Required work: Give back the records below verbatim, please, but without a single image.

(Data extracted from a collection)
*-*-*
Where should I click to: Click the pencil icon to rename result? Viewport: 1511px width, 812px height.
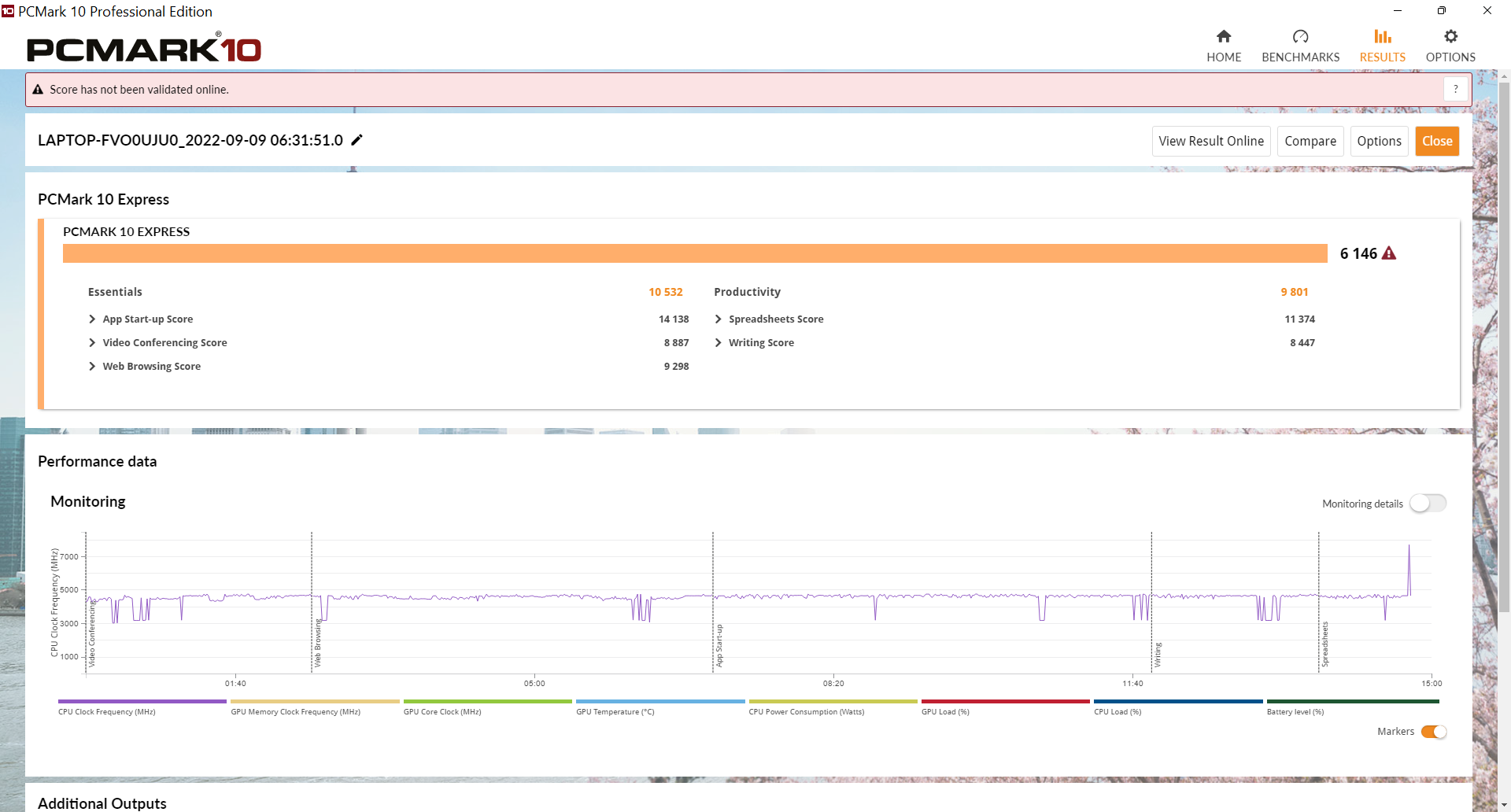pos(357,140)
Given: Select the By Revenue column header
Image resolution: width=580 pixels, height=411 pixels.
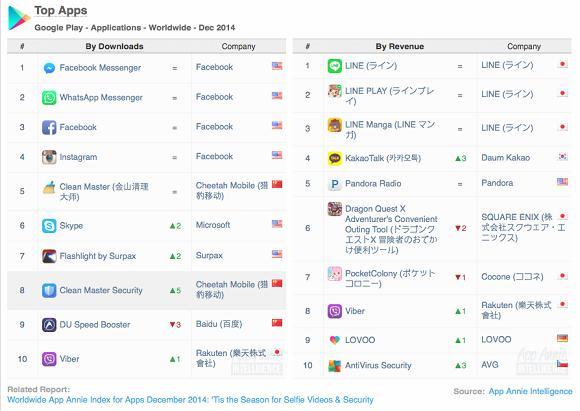Looking at the screenshot, I should click(x=400, y=47).
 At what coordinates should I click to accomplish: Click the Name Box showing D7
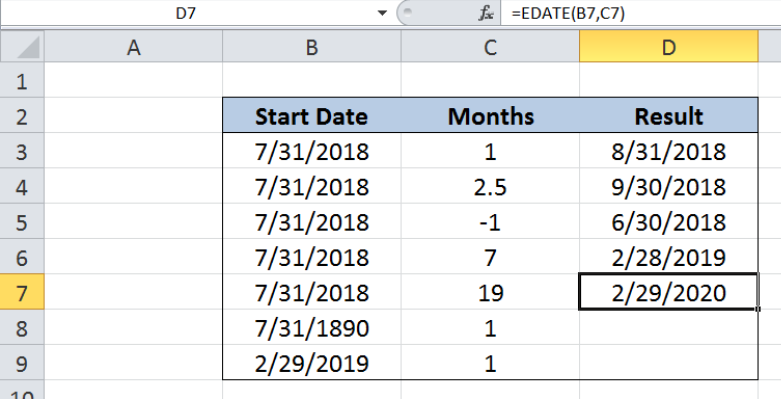[x=186, y=13]
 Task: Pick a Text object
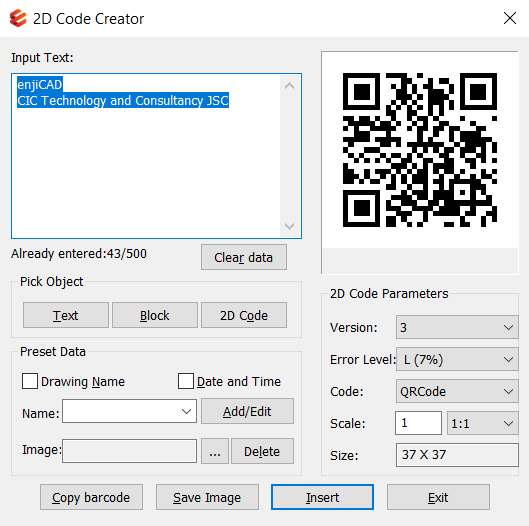coord(66,315)

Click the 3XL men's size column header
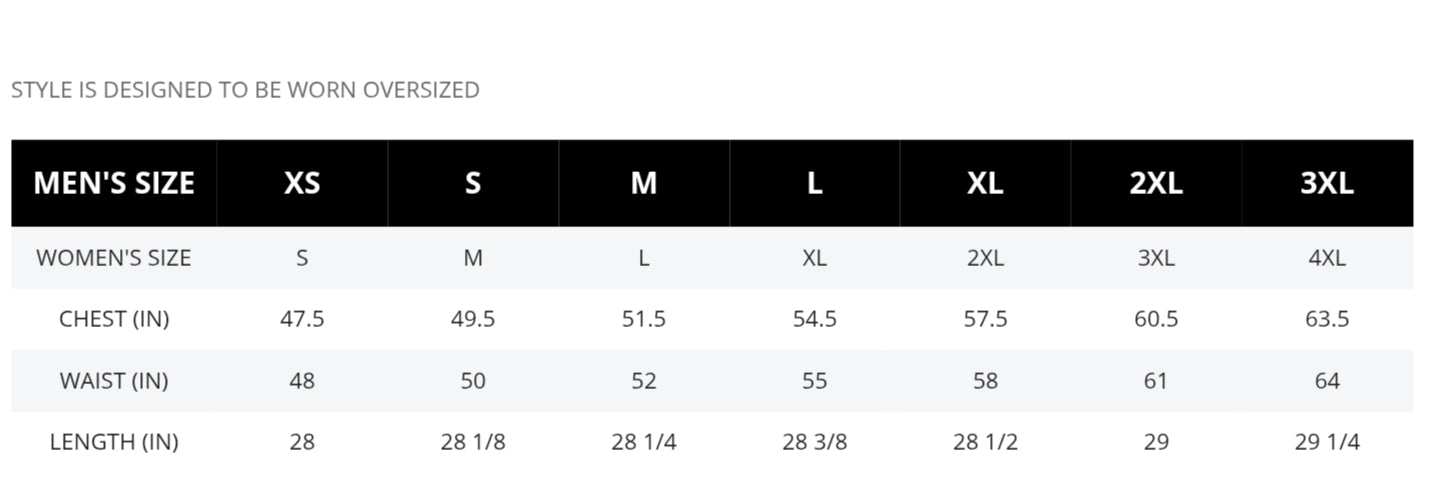(1327, 183)
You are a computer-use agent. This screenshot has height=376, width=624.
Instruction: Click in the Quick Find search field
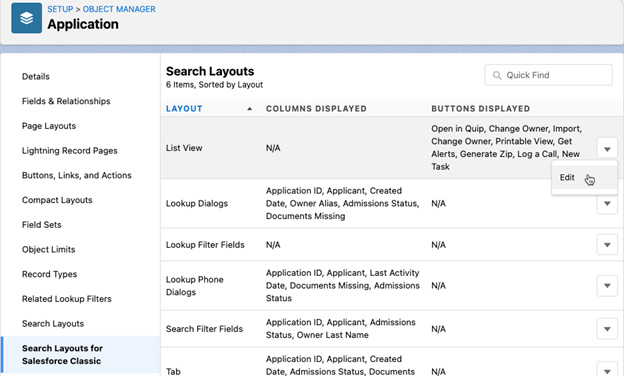(x=548, y=75)
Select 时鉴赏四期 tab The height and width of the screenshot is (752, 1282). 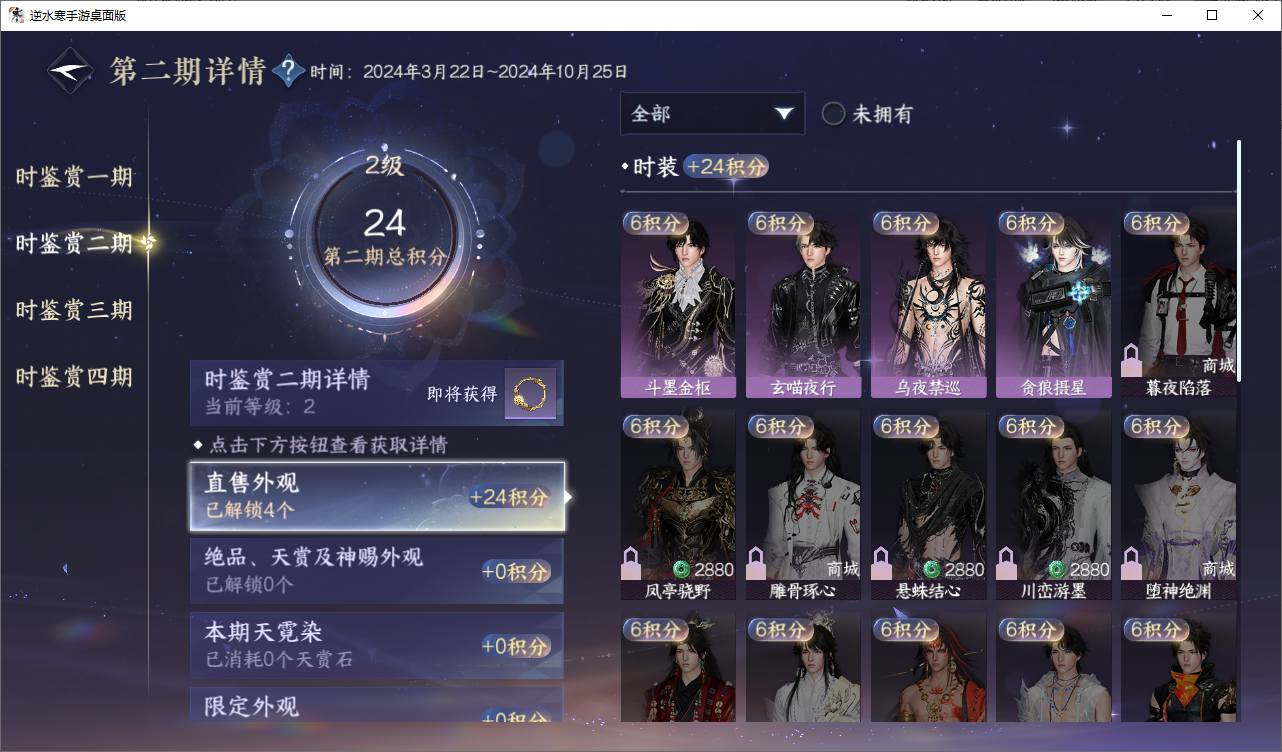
*-*-*
Reply:
Where should I click to: Click the pencil icon to rename result? Viewport: 1511px width, 812px height.
pos(357,140)
Given: Select the By Revenue column header
Image resolution: width=580 pixels, height=411 pixels.
Looking at the screenshot, I should click(x=400, y=47).
 At what coordinates should I click to accomplish: Click the Name Box showing D7
[x=186, y=13]
 Task: Pick a Text object
coord(66,315)

Click the 3XL men's size column header
(1327, 183)
You are a computer-use agent. This screenshot has height=376, width=624.
Instruction: Click in the Quick Find search field
(x=548, y=75)
Select 时鉴赏四期 tab The height and width of the screenshot is (752, 1282). 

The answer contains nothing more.